- **What needs to be done**: For every line in the material below that holds "info", report the line.

════════════════

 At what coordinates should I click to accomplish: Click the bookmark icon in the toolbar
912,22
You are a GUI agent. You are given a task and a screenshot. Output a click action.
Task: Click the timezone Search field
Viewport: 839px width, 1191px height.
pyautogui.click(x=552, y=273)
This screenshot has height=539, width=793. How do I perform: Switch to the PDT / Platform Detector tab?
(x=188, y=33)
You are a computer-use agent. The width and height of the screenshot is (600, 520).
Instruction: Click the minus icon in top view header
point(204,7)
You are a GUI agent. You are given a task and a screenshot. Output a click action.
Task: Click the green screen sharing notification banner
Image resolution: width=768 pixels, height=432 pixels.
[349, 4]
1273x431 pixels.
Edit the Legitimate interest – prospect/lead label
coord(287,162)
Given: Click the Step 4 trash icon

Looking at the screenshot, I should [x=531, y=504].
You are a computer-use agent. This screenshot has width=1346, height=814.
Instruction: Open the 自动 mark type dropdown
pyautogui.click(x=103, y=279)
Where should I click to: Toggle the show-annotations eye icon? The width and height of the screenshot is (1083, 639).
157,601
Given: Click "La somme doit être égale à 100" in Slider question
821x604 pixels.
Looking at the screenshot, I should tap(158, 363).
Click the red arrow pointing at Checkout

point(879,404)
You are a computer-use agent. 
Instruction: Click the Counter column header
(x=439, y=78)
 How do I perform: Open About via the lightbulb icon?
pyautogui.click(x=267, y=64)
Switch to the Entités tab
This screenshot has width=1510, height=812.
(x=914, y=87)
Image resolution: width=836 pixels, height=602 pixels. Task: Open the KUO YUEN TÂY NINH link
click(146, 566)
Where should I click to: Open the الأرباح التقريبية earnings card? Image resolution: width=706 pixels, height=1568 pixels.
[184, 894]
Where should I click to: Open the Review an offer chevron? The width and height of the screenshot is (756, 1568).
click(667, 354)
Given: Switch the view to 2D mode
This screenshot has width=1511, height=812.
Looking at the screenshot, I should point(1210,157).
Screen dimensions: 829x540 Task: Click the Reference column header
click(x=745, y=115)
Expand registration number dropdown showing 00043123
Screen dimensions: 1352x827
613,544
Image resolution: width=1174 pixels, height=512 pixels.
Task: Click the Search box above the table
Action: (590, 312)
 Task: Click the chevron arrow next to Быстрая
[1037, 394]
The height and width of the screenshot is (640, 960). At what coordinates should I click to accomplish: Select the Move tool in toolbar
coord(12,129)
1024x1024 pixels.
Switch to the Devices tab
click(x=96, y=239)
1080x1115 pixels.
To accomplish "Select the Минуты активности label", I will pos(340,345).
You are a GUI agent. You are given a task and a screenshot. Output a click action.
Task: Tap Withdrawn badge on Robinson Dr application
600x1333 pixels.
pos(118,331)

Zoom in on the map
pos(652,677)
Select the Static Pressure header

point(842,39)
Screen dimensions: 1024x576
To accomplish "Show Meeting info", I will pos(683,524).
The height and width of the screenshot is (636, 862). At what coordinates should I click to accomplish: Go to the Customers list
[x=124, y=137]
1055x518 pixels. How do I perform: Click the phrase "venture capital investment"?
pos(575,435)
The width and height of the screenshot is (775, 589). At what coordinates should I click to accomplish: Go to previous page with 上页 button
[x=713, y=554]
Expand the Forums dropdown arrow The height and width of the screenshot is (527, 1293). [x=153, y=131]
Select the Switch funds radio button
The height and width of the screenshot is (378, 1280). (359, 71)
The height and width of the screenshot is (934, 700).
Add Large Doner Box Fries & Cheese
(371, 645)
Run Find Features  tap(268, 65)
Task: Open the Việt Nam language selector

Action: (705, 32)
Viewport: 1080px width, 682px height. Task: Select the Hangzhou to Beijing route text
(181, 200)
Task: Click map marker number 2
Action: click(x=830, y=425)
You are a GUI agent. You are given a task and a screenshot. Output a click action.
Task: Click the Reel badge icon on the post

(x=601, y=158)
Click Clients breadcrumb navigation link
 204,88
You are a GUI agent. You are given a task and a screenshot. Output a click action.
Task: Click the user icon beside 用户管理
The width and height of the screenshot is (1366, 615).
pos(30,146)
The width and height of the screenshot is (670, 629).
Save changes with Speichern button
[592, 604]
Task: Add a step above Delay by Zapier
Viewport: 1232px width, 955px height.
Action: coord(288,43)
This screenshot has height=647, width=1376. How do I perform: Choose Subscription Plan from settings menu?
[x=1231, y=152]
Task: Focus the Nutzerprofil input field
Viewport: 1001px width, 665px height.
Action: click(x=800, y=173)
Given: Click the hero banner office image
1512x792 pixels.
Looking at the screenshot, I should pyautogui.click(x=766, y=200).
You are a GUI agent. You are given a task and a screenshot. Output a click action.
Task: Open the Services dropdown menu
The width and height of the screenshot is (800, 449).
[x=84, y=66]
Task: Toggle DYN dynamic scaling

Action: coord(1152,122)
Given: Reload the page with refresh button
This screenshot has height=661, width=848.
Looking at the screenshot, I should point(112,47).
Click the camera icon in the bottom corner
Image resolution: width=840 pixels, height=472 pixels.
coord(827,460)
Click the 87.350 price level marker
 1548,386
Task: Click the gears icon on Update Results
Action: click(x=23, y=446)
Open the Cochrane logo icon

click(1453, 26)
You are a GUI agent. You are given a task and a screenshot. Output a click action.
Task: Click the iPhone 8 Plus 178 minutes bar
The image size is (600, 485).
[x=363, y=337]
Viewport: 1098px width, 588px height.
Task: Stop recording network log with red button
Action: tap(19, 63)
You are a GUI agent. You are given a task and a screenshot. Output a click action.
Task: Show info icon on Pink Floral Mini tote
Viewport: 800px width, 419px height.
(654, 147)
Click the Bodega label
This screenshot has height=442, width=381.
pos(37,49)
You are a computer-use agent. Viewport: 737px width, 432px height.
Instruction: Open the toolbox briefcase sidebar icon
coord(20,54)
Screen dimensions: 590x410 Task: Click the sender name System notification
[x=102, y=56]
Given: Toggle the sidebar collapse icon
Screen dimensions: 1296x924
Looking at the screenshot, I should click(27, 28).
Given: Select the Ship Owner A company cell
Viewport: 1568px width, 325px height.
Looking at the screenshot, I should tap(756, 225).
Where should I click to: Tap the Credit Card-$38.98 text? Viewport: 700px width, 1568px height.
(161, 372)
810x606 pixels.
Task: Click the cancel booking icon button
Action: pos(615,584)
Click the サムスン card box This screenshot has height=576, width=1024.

════════════════

- **Response to this task**:
To accomplish "Show Meeting info", I will pos(683,524).
Task: Show info icon on Pink Floral Mini tote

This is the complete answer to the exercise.